What Is a Credit Card?
A credit card is a great tool to have at your disposal if you ever find yourself needing to purchase something you don’t have enough cash for or something devastating happens.
But if you’re not responsible, it will quickly become a mass of unpaid bills that keep you tied down for your financial future.
Using a credit card is essentially receiving a limited personal loan on demand, you’re able to purchase just about anything without necessarily having the cash on hand. When you receive a bill, the bank wants you to repay the money you were loaned. If you pay in full, you merely pay the exact amount you owe.
If you leave anything unpaid the card company is going to hit you with the interest rate, generally between 12-29% depending on your credit score, and adds that on to your total bill. Not paying in full is the main reason the average American has more than $15,000 in credit card debt.
Credit Cards vs Debit Cards
The difference between credit and debit cards can be confusing, but it’s extremely simple. With a credit card you are taking out a loan on that purchase, not in fact using your own money. With a debit card, the money is coming directly out of your account. Credit companies lend with the thought that you’re going to repay at the end of the cycle. If you don’t, interest is charged.
Credit card companies charge the store you make the purchase a fee between 1-2%. This is how they really make money. With a debit card if you don’t have the funds you need in your account, you simply can’t make the purchase. The advantage of a debit card comes down to budgeting. It’s easy to spend money that’s not coming directly out of your account.

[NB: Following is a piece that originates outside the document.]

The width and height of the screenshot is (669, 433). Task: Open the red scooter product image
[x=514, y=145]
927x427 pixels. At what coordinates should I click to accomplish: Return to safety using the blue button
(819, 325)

One big advantage of credit cards is that they offer you more security and usually have rewards programs. If a credit card is stolen you aren’t responsible for charges if you report it. Also, some of the rewards you accumulate can really add up. With a debit card, a thief can spend whatever is in your account before you may realize it, and even then you need to dispute the charges and you could still be liable for at least $50.
Why Students Should Think about Getting a Credit Card
There’s always been a debate to whether a student needs to have a credit card, and the answer should be yes if parents are sure to add on lots of conditions.
Often, most banks are going to prefer the student be added to the parent’s card in case trouble arises. The main reason students do need to have a card is to start building their credit and get a credit history established. There are a number of positives beyond that, it teaches financial responsibility and makes it easier to track spending.
On the negative side, it can be tempting to overspend and damage your credit score. It may be hard but it’s worth the work to start getting that credit score as it will help you out down the road. Be smart and keep it paid off, and you’re golden
How Credit Card Debt Starts
Roughly half of all card holders pay the full balance every month.
The rest pay the minimum or do other actions that will eventually hurt their credit. There are a number of reasons debt can become bad, such as impulse buying or not tracking spending, but the big one is only making the minimum payment. That’s the best way to turn a small hill of debt into a massive mountain quickly.
There are some emergencies that trap people with debt — especially from outstanding medical bills. Sudden expenses come up and credit cards seem to be the solution. Unfortunately, using credit cards is only a temporary solution. Using a credit card to cover one emergency or pay one extra bill still leaves a hefty debt that is not easy to erase. Interest charges build on the owed balance and getting back in control can seem impossible.
Managing Credit Card Debt
Don’t put off credit debt long term.
If you have credit card debt now, it’s already past due for you to start working on that.
- Set a budget
- Set a time frame to pay it all off
- Set reasonable goals
Sometimes you just have to be willing to sacrifice some of the spending that got you in that position in the first place.
Holding yourself accountable and just making smart purchases could turn your finances all around and make your life that much easier.